Researchers have become interested in agile approaches to information systems development, because of their potential to improve product quality and increase productivity. While often associated with project orchestration in software development, agile methods have a wider potential application within ICT4D. Our interest, in this research, is to explore how practitioners in developing countries describe factors that either enable or impede the adoption of agile information system development methods. We chose Lebanon to investigate this question, because it is a center for outsourcing software development in Middle Eastern countries. We employed a qualitative research approach by conducting 31 semi-structured recorded interviews with practitioners in three Lebanese software development companies. We employ an analytical model which interlinks institutional theory, the capability approach, and ICTs to explore creating software using agile methodology.

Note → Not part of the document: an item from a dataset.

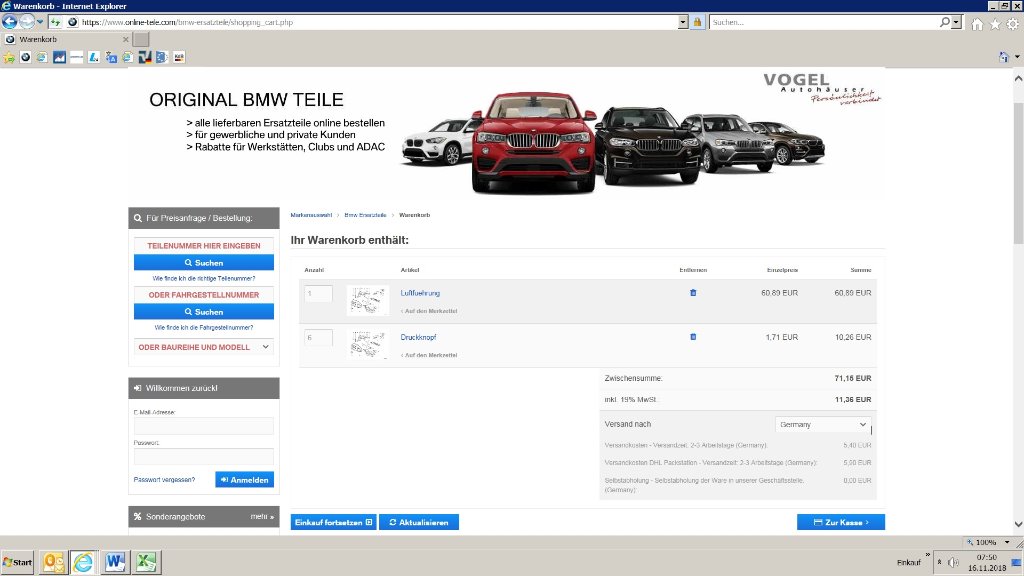The height and width of the screenshot is (576, 1024).
Task: Open Word from the taskbar
Action: [113, 562]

The analysis revealed positive reinforcement between three factors that improve the effectiveness of agile methods including the inclusive and detailed sprint planning, rich variety of stakeholder communication tactics, and teams that embrace a rich variety of communication technologies that overcome challenges presented by geographical distance. On the other hand, we also discovered impediments to agile adoption including team and management misunderstandings of agile methodology and the current political and economic crisis in the country. The model revealed the low investment of companies in ICT. The lack of knowledge of agile ceremonies roles and artefacts created gaps in the implementation process. Also, the model highlighted bottlenecks that should be crucially tackled such as the lack of customer involvement and risk mitigation towards external factors.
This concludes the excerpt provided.